Von Andre Damon – 7. Januar 2025

Nach dem Angriff der USA auf Venezuela und der Entführung von Präsident Nicolás Maduro am Samstag hat die Trump-Regierung eine Flut von Drohungen gegen Länder auf der ganzen Welt ausgesprochen, darunter Kuba, Kolumbien, Iran, China, Russland und sogar die Europäische Union.

Nach der Entführung Maduros am Samstag stellte die Trump-Regierung eine Reihe von Forderungen an die Interimspräsidentin Venezuelas, Delcy Rodríguez, mit dem Ziel, die Außen- und Wirtschaftspolitik des Landes den geopolitischen und wirtschaftlichen Interessen der USA unterzuordnen. Laut ABC News erklärten US-Vertreter gegenüber Rodríguez, dass Caracas zunächst „China, Russland, Iran und Kuba rauswerfen und die wirtschaftlichen Beziehungen abbrechen“ und dann „zustimmen müsse, bei der Ölförderung ausschließlich mit den USA zusammenzuarbeiten und beim Verkauf von Schweröl Amerika zu bevorzugen“.
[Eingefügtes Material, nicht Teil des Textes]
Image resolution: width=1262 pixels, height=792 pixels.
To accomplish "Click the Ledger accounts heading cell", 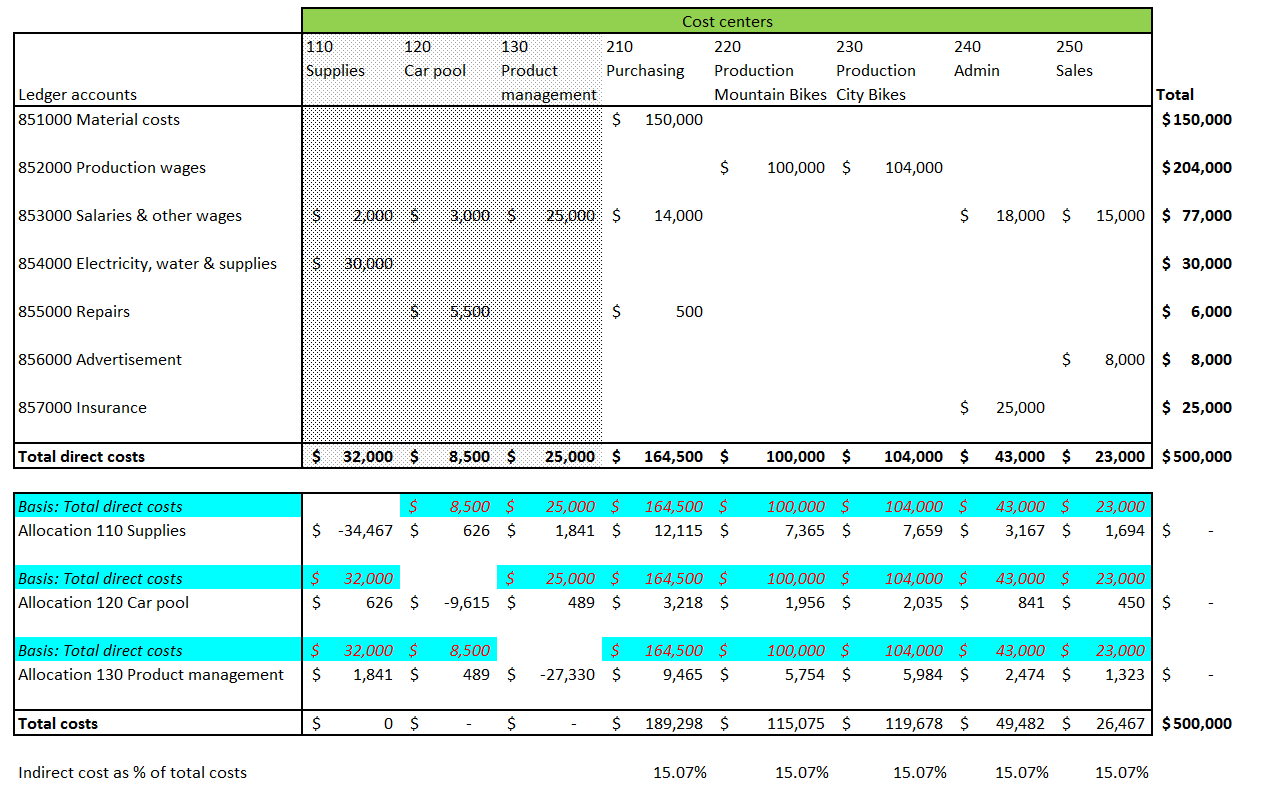I will click(x=78, y=95).
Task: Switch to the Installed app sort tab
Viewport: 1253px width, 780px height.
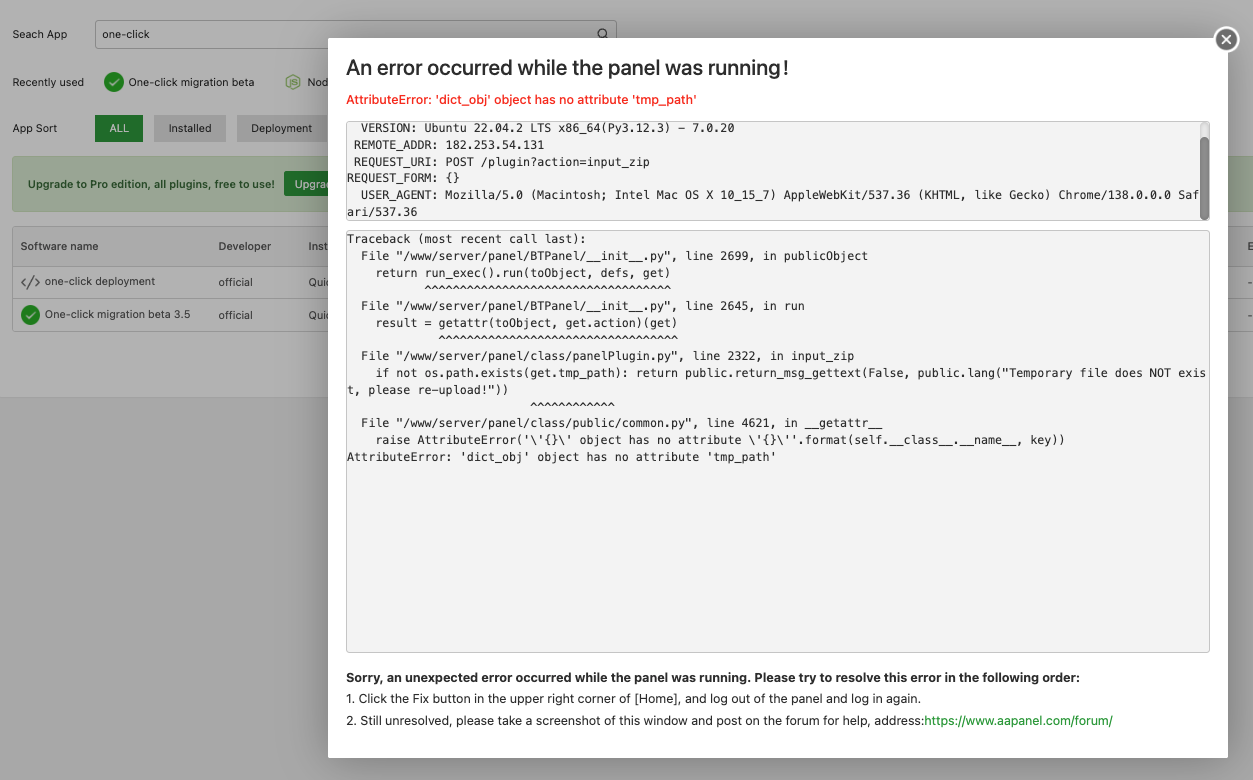Action: tap(190, 128)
Das heißt, Washington will Venezuela in ein koloniales Protektorat der USA verwandeln. Der amerikanische Imperialismus beabsichtigt, Venezuelas Öl zu stehlen und die Verstaatlichung der Ölgesellschaften rückgängig zu machen, was sich nicht nur gegen Venezuela, sondern auch gegen Russland und China richtet. Trump drohte Rodríguez direkt und erklärte, wenn sie „nicht das Richtige tue, werde sie einen sehr hohen Preis zahlen, wahrscheinlich einen höheren als Maduro“.

Am Wochenende bekräftigte Trump auch seine erklärte Absicht, Grönland, ein Überseegebiet des EU- und NATO-Mitglieds Dänemark, mit militärischer Gewalt zu annektieren.